The topology (the number, distribution and interconnection of nodes) of NNs can vary widely. One of the most used topologies is the multi-layered feedforward network, where there the nodes in the input layer take the data from outside the system and the nodes from the output layer provide the system’s output. Between the input and output layers, there can be so-called hidden layers, where all nodes take as input the output from the previous layer and their output is fed to the inputs of the next layer (hence the name feedforward).

Before a NN can be used, it has to undergo some training, which involves iteratively finding the appropriate weight values so that the network outputs the desired value for a given a set of input values. A number of training algorithms have been developed over the years, with backpropagation being the most widely known.

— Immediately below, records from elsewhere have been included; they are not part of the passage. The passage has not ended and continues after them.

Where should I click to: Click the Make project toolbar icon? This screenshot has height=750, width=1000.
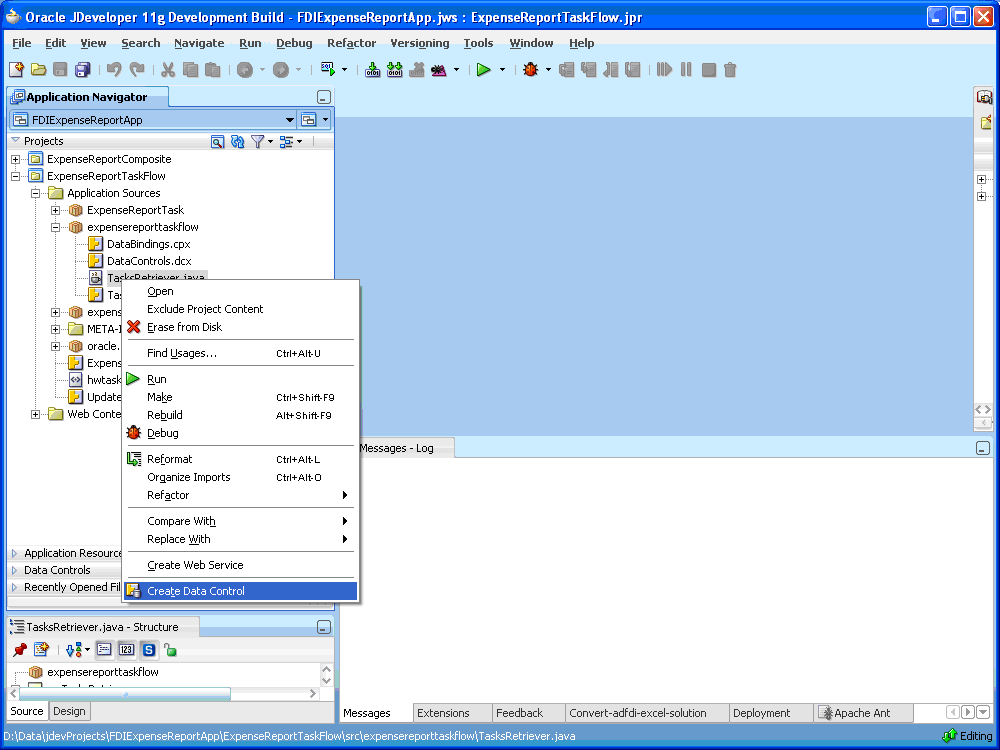tap(372, 70)
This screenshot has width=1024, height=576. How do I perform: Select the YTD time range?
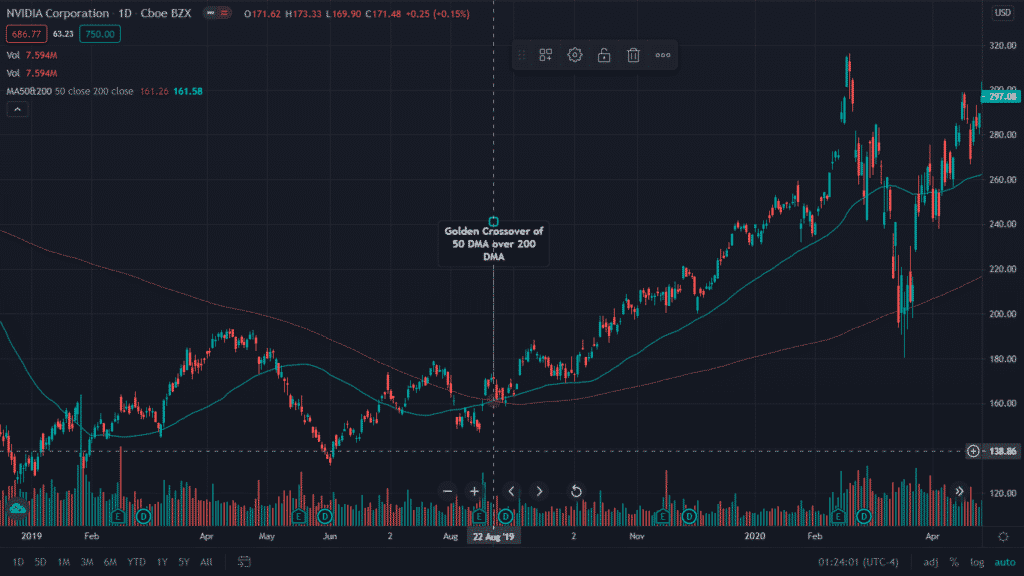click(x=136, y=562)

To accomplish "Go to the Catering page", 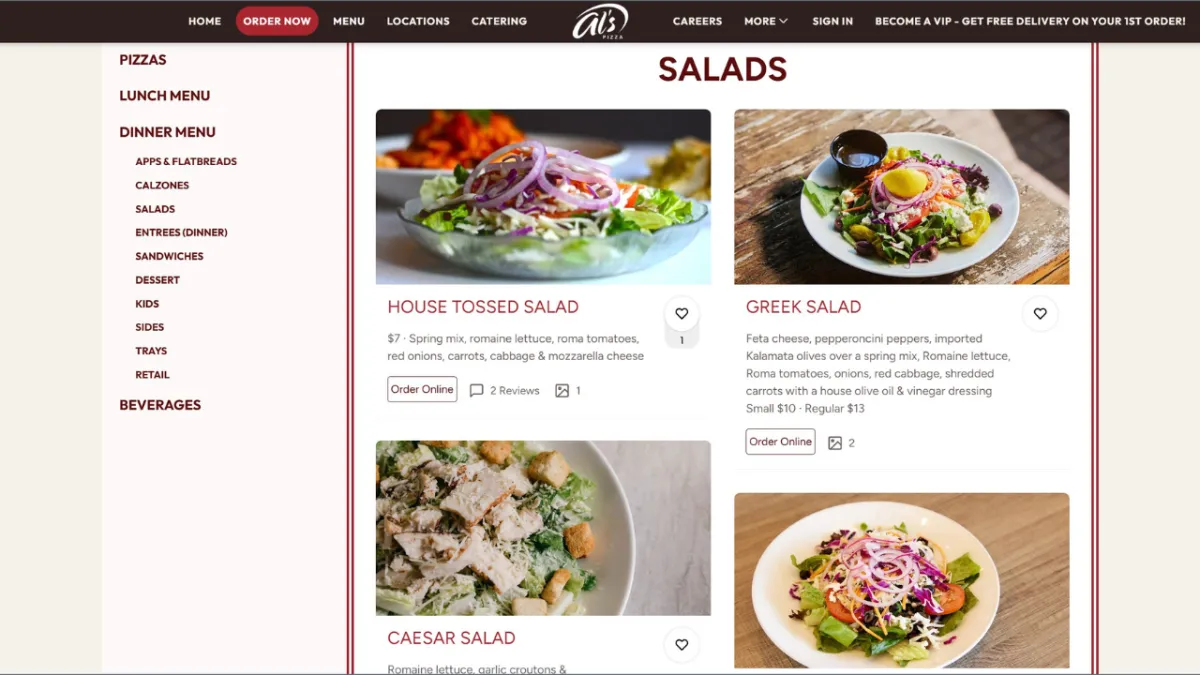I will click(x=499, y=21).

After a NN has been trained, it is convenient to validate its performance using ideally a dataset different from the one used to train it.

The General Regression Neural Network (GRNN) is a type of NN that performs regression on a continuous output variable and it has the following advantages: (a) fast learning and (b) convergence to the optimal regression surface as the number of samples becomes very large. The GRNN has shown that, even with sparse data in a multidimensional measurement space, the algorithm provides smooth transitions from one observed value to another (Specht 1991). Figure 1 shows the architecture of a GRNN (Specht 1991). The input units are merely distribution units, which provide all the scaled measurement variables X to either all neurons on the second layer, the pattern units that are dedicated to one exemplar, or one cluster center. When a new vector X is entered into the network, it is subtracted from the stored vector representing each cluster center. Either the squares or the absolute values of the differences are summed and fed into a nonlinear activation function. The activation function normally used is the exponential function. The pattern units output are passed onto the summation units. The summation units perform a dot product between a weight vector and a vector composed of the signals from the pattern units. The summation unit that generates an estimate of F(X)K sums the outputs of the pattern units weighted by the number of observations each cluster center represents. The summation unit that estimates Y′ F(X)K multiplies each value from a pattern unit by the sum of the samples Y ^j associated with cluster center X ⁱ. The output unit merely divides Y′ F(X)K by F(X)K to yield the desired estimate of Y. When estimation of a vector Y is desired, each component is estimated using one extra summation unit, which uses as its multipliers sums of samples of the component of Y associated with each cluster center X ⁱ. Figure 1 shows a network that can be used to estimate a vector Y from a measurement vector X.

Fig. 1

General regression neural network diagram

1.4 Related Work

Paliwal and Kumar (2009) have identified the following problems in studies involving neural networks and statistical techniques that have been used for prediction in various areas of applications:

1. 1)

   Most of the articles seem to have not used the statistical techniques optimally, including validity of assumptions. Violations of assumptions and comparison of neural networks with such techniques probably would have resulted in better performance.

2. 2)

   The determination of various parameters associated with neural networks is not straightforward and finding the optimal configuration of neural networks is a very time consuming process.

3. 3)

   The results obtained from the model building processes are not validated on a new dataset that is not used for building the models. Testing on separate dataset would have provided unbiased estimate of the generalization error.

4. 4)

   It is not clear whether a statistically significant difference exists in the performance of different techniques that are compared.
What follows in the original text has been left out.